Since the discussion has been going on for a while, and lots of
issues have been explored, it occurred to me (if it not too
presumptous) to try to summarize some of the progress that I think
we have made and then launch a new set of questions:
 
Thus, I think that we have established
 
(a) that language relationships can be established in the absence
of morphology (although it is much easier to do it if there is
morphology and it cooperates),
 
(b) that language relationships can be established before a complete
comparative grammar of the resulting proto-language is written (although
the more grammar one can point to the more compelling the case for the
relationship in question),
 
(c) that there is such a thing as comparative syntax (although there is
not much of it, at least as yet, and that it is a lot easier to do
syntactic reconstruction with the help of morphology),
 
(d) that there is no such thing as a constant rate at which languages
lose "basic" vocabulary (in particular the words in the Swadesh list)
and that consequently
 
(e) any argument based on a constant rate of basic voc. loss which
purports to show that after x millennia any related languages will
no longer have any shared vocabulary left is not going to work,
at least not in general,
 
(f) that there is apparently no OTHER argument at all for the claim
in (e) to the effect that the comparative method ceases to identify
related languages after 5-10 millennia (as has widely been claimed).
 
Am I right that this much is pretty much agreed to?
 
If so, I would like to throw out the following for further discussion:
 
Some biologists who are concerned with the rise of complexity (e.g.

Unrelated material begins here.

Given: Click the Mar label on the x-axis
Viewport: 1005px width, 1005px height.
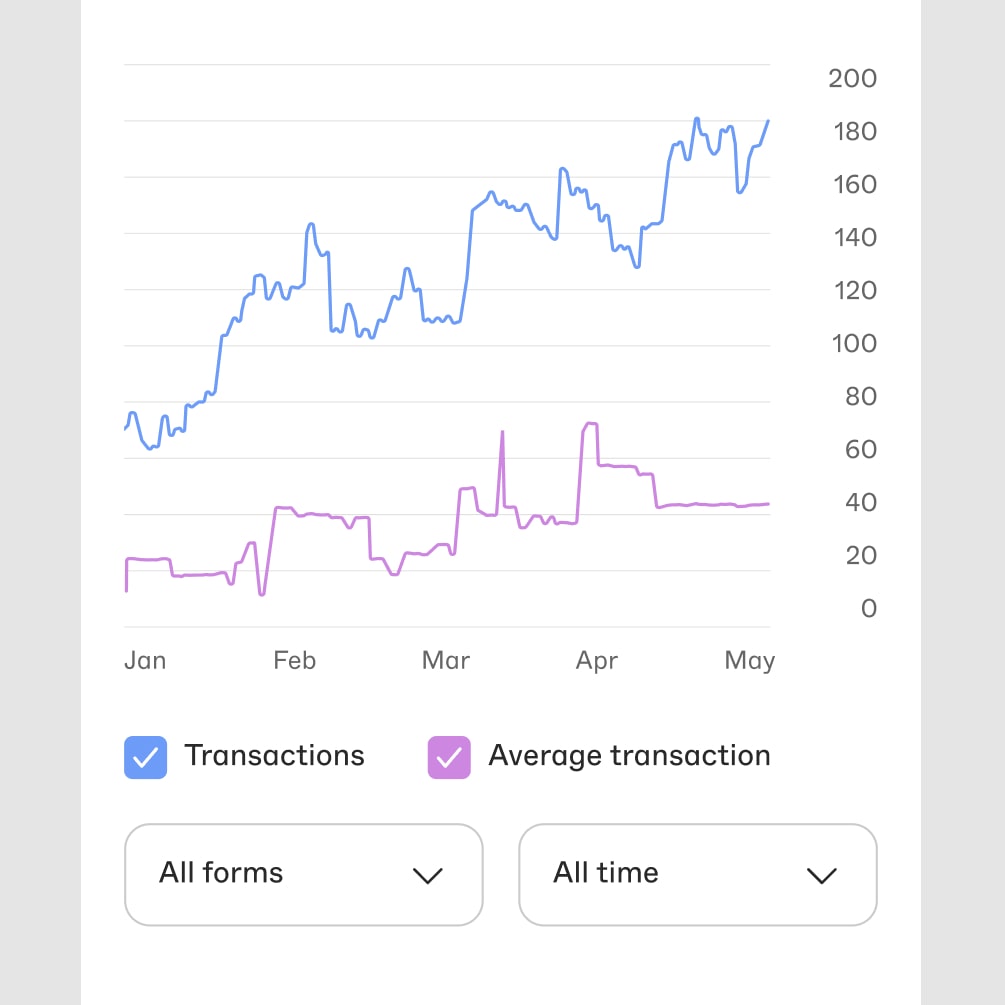Looking at the screenshot, I should tap(445, 660).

multicellularity) argue that since life started out with single cells
and since you cannot get any simpler than that, that means that the
rise of complexity could simply be due to chance.  Namely, since you
cannot get any simpler, the only way to move is towards more complex,
and so once in a while that's what you will get.
 
The reason I mention this is because the question when we deal with
a controversial theory in comparative linguistics, like Nostratic,
is whether there is any chance that evidence supporting such a
theory will be found.  Now, it seems to me that ALL the arguments
against such theories (except in the case of Altaic) have involved
people either talking about a priori methodological points or else
looking at just one of the language groups which such theories seek
to unite.  So, there have been people criticizing some of the
Indo-European implications of Nostratic, for example, but the point
is that that way you cannot in principle ever discover any supporting
evidence, even if it exists.  Instead, if such evidence is to be found
one MUST be willing to suspend disbelief to the extent of looking at
two or more of the language groups claimed to be related.  For the
only kind of evidence that is supporting would have to come from such
comparisons.  Now, I happen to have found several sets of words with
appropriate semantics which fit the sound laws proposed for Nostratic
by Illich-Svitych by looking, for example, at IE, Uralic, and Altaic
materials.  Naturally, this makes me more and more positively inclined
towards the theory.  I have also found (and been publishing) all
kinds of problems witht the theory, but my point here is that only
by looking at sets of language families can we hope to discover
the positive instances if they exist.   This is why I keep saying
that we need discussion of substantive factual issues rather than
methodological ones (although the latter are fun, too).